In 2008 Kellett built a prototype that worked well even though the figures he had been given about the amount of waste coming down the river were grossly underestimated. With the machine operating, people began to notice the harbour was much clearer so a group of businesses and stakeholders around the harbour, called the Waterfront Partnership of Baltimore, raised the money for a permanent version that was bigger, stronger and faster (and had eyes).

Mr Trash Wheel has been removing waste from the mouth of the Jones Falls River in Baltimore since 2014

Image credit: Mr Trash Wheel

The permanent version was installed in 2014 and has since collected 1,230 tonnes of waste including 1,060,924 plastic bottles, 701,662 plastic bags, 1,161,782 polystyrene containers, a beer keg, a guitar and a python. The larger items make for interesting light-hearted stats but they also reflect some of the challenges the project has faced, mostly concerning robustness. “We’ve seen a couple of what they call thousand-year storms in the last couple of years, some crazy flooding,” says Kellett. “In that type of flow the debris is coming down at an incredible rate, so at that point it’s more about survivability and the machine has done extremely well. We’ve only had to replace the booms once in six years.”

To survive and be effective the booms need to strike a balance between robustness and buoyancy. So Kellett reinforced them with polyethylene strapping and attached a metal chain to the bottom of the barrier, just over half a metre below the surface. To add buoyancy he fixed moulded floats along the top of the boom. Another important factor was the angle of the boom. “Instead of blocking the flow, you want to guide the material to the side using the current,” he says, “so you want a pretty steep angle on it.”

Mr Trash Wheel has now been joined by Professor Trash Wheel and Captain Trash Wheel, with another member of the family due to come on line this year. The rapid expansion means plans to make Baltimore’s harbour swimmable and fishable this year could still be viable. But more than just a practical solution, the colourful Trash Wheel family has become something of an icon, raising awareness and encouraging education about the issues of waste plastic, which Kellett believes is crucial.

“To think we can technologically solve the problem by collecting plastic before it gets to the ocean is a delusion,” he says. “It’s just as important to draw attention to the problem and approach it from many different angles, like developing policies, educating the public and developing replacements for single-use plastics. It would be nice to envisage a world where we didn’t need things like Trash Wheels or Interceptors in the first place.”

Facts and figures

Plastic pollution

In 2016 the world produced 320 million tonnes of plastic. This is set to double by 2034.

Every day approximately eight million pieces of plastic pollution find their way into our oceans.

There may now be around 5.25 trillion macro and microplastic pieces floating in the open ocean, weighing up to 269,000 tonnes.

Plastic pollution can now be found on every beach in the world.

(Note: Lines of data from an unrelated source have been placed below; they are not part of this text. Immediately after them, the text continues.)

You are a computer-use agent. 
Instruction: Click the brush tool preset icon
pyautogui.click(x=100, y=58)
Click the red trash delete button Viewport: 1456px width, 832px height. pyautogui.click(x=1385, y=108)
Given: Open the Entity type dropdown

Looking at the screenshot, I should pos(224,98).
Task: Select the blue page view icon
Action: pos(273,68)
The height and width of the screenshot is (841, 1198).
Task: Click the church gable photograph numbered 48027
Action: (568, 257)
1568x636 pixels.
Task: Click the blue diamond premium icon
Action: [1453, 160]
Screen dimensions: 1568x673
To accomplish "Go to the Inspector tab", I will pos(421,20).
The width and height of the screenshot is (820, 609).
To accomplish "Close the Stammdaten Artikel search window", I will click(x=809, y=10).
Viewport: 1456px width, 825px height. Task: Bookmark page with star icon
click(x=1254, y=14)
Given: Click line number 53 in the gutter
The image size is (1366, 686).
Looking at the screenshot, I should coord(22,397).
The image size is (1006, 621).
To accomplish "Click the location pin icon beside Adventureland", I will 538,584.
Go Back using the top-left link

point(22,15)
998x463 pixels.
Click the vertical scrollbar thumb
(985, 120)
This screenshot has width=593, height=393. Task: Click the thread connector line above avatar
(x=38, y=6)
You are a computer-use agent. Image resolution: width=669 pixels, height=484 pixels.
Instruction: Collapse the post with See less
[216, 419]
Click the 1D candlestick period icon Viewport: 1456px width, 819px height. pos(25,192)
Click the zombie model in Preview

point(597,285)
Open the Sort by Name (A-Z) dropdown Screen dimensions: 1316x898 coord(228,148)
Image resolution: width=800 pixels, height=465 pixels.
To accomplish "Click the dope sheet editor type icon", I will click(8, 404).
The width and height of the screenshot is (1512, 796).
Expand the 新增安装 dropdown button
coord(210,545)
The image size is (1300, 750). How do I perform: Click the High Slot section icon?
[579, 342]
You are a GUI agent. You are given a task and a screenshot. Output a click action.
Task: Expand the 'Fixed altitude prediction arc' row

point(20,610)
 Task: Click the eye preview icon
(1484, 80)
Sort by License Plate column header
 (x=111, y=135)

Approximately 5,000 items of marine plastic pollution have been found per mile of beach in the UK.

Recent studies have revealed marine plastic pollution in 100 per cent of marine turtles, 59 per cent of whales, 36 per cent of seals and 40 per cent of seabird species examined.

A plastic bottle can last for 450 years in the marine environment.

Because of plastic’s durability, every piece of plastic that has ever been produced is still with us in some form.

A plastic bag is used on average for 15 minutes, yet could take between 100-300 years to fragment.